The Judge at first instance believed the nephew, notwithstanding a past criminal record for dishonesty, and in July 2014 awarded him the house, and, in the alternative, awarded him £75,000 on the basis that if the deathbed gift failed, the will did not make reasonable financial provision for the nephew.
The charities appealed both decisions (and the nephew cross-appealed saying £75,000 was not enough and that he should have £150,000).
The leading decision is given by Lord Jackson. He summarises the requirements for a valid deathbed gift which are that
- the donor is contemplating his or her own impending death;
- the donor is making a gift which will only take effect if the contemplated death occurs, and until it does occur, the donor has the right to revoke the gift; and
- the donor 'delivers dominion' over the subject matter of the gift, (in short, dominion constitutes the item itself, or the means of control, such as a key).

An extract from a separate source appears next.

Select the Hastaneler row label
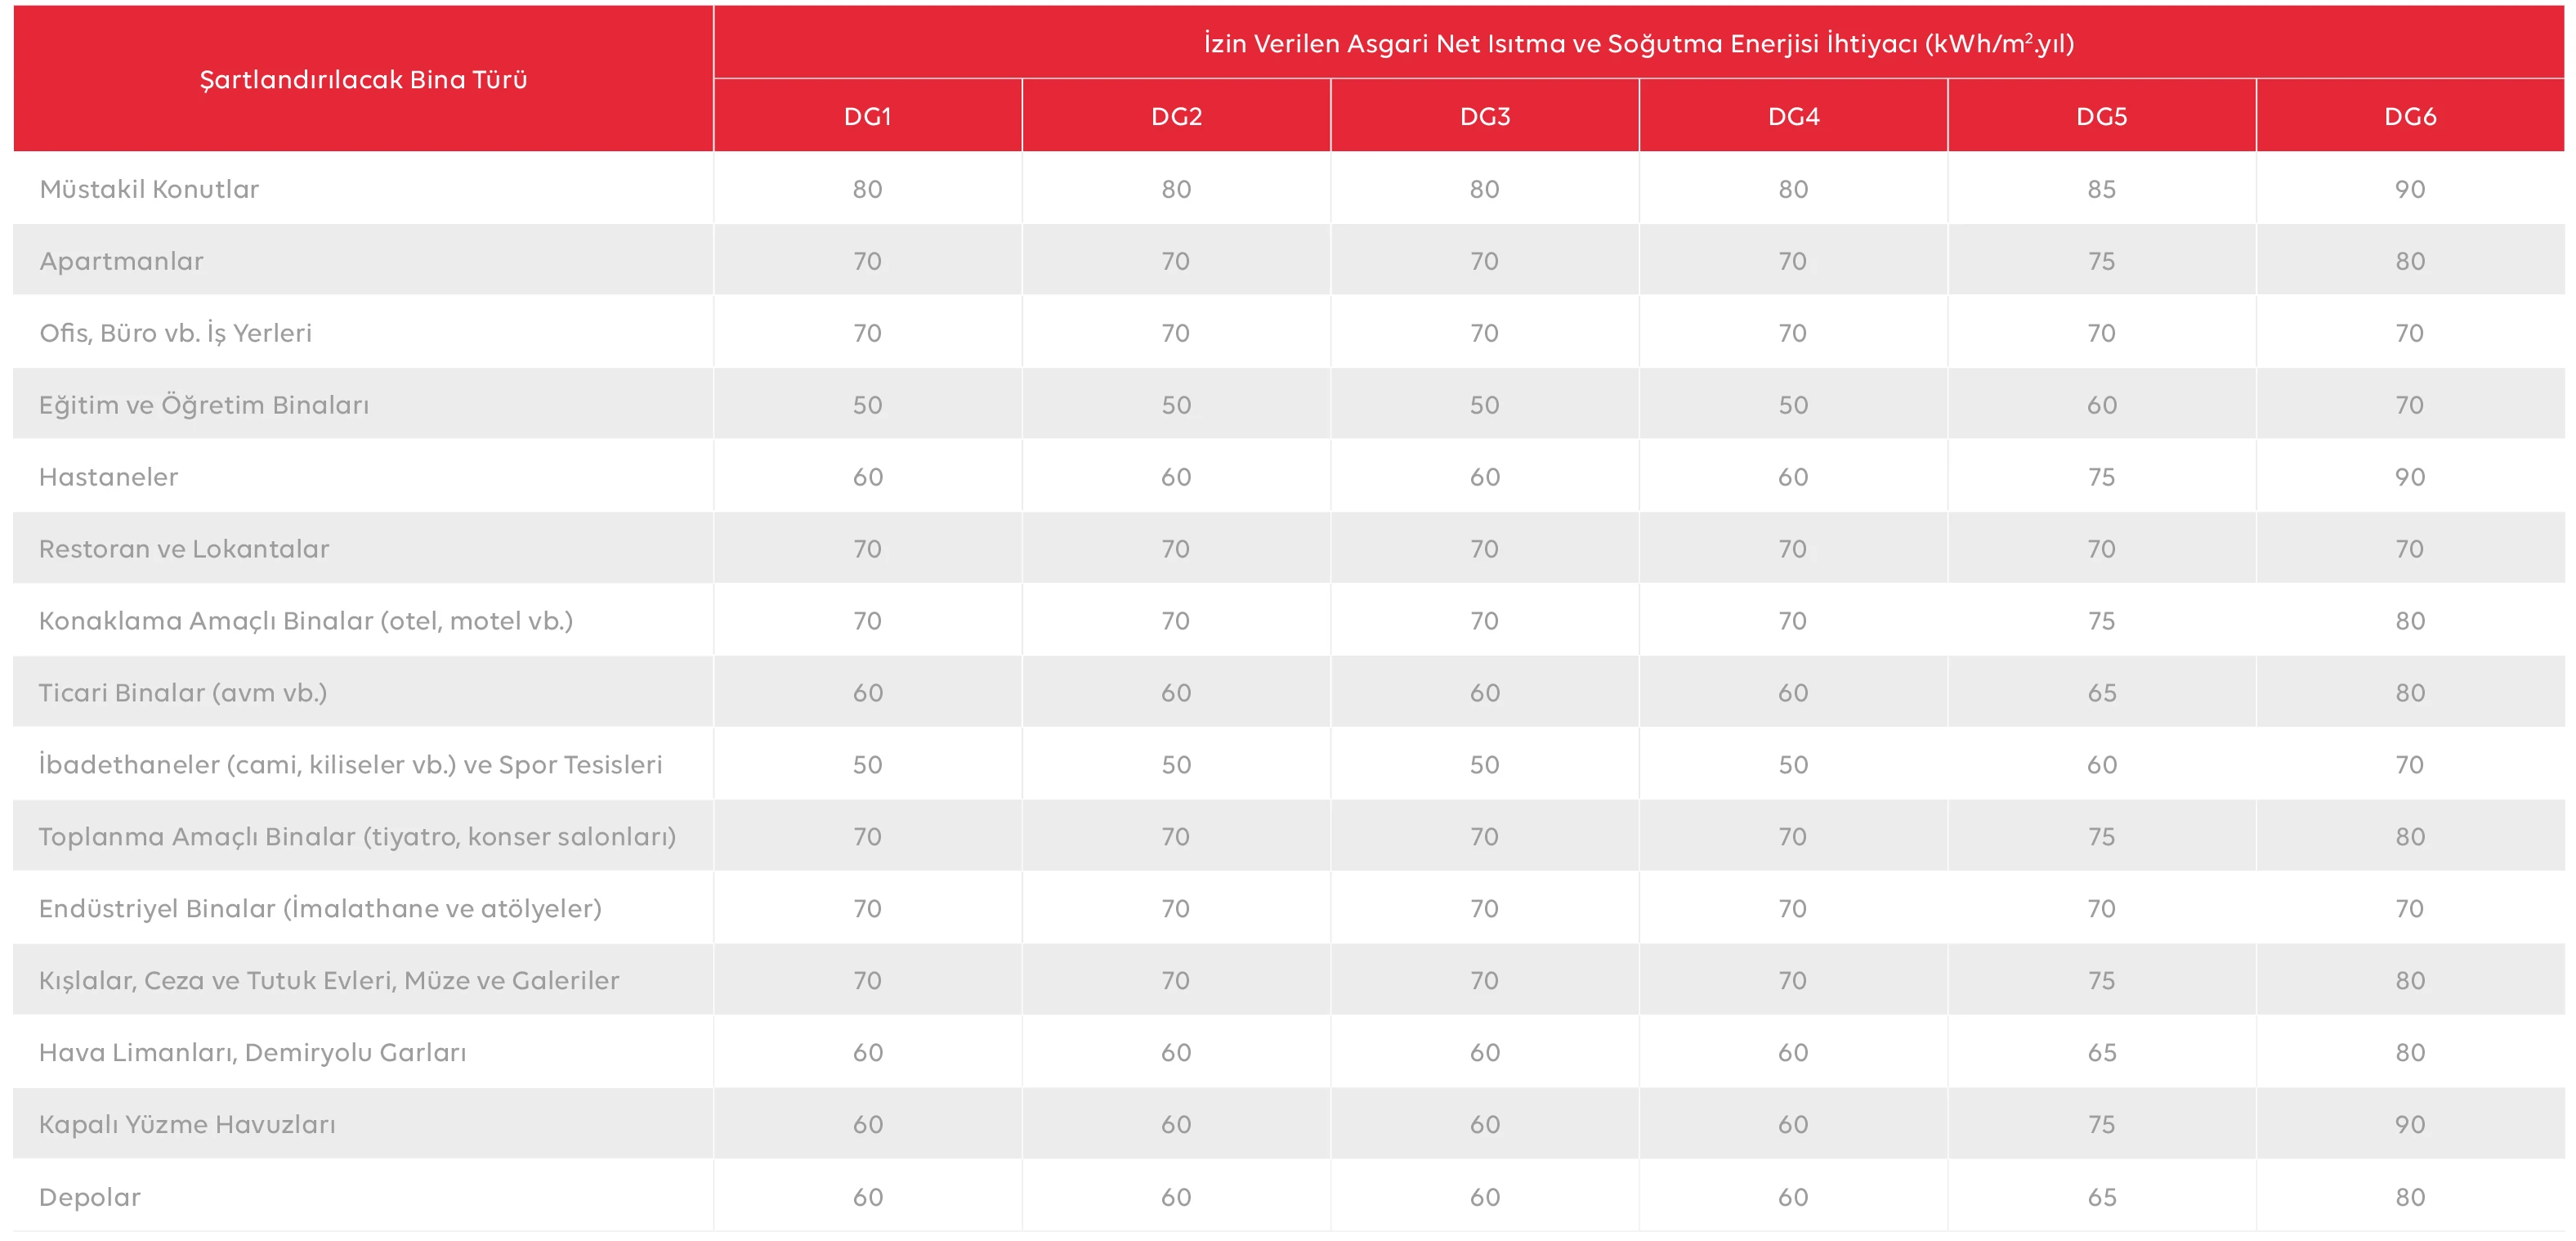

He then outlines the development of the deathbed doctrine (from ancient Rome to the modern day) at paragraphs 35 to 48 of his Judgment (see link below).
Importantly, at paragraph 51, he highlights the fact that the 'doctrine paves the way for all of the abuses' which the strict requirements for making a will are intended to prevent, and in his Judgment, with which the other two Lord Justices agree, makes it clear that it is 'important to keep DMC within its proper bounds' and urges the courts to avoid the temptation to extend the doctrine to an ever wider range of situations.

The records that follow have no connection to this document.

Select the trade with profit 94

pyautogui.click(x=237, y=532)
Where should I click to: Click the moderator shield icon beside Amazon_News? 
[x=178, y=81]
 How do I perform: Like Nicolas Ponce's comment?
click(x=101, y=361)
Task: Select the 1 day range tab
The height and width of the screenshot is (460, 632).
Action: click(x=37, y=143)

In allowing the appeal against the deathbed gift Lord Jackson rules that the first requirement of the deathbed gift doctrine, namely that the aunt be contemplating her impending death when the crucial conversations took place, was not fulfilled. In Lord Jackson's words 'it cannot be said that [the aunt] was contemplating her impending death at the relevant time. She was not suffering from a fatal illness. Nor was she about to undergo a dangerous operation or to undertake a dangerous journey'.

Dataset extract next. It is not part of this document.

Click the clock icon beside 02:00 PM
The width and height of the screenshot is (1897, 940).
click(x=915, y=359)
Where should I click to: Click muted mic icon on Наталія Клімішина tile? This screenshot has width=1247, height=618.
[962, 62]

Importantly, he makes the point that she had the time and the capacity to make a new will if she had indeed intended to make the kind of disposition for which the nephew contended.
Lord Justice Patten, giving a concurring Judgment, emphasised the importance of unequivocal evidence and said that the doubts expressed by the Judge at first instance should have led him to find that the gift had not been proved.
This decision represents a very positive outcome for the charities.
The only downside is that the appeal against the award of £75,000 was upheld (although this does not appear to have been a major plank of the discussion on appeal, and also positive is the fact that the nephew's cross-appeal, arguing that the £75,000 should in fact have been £150,000 also failed).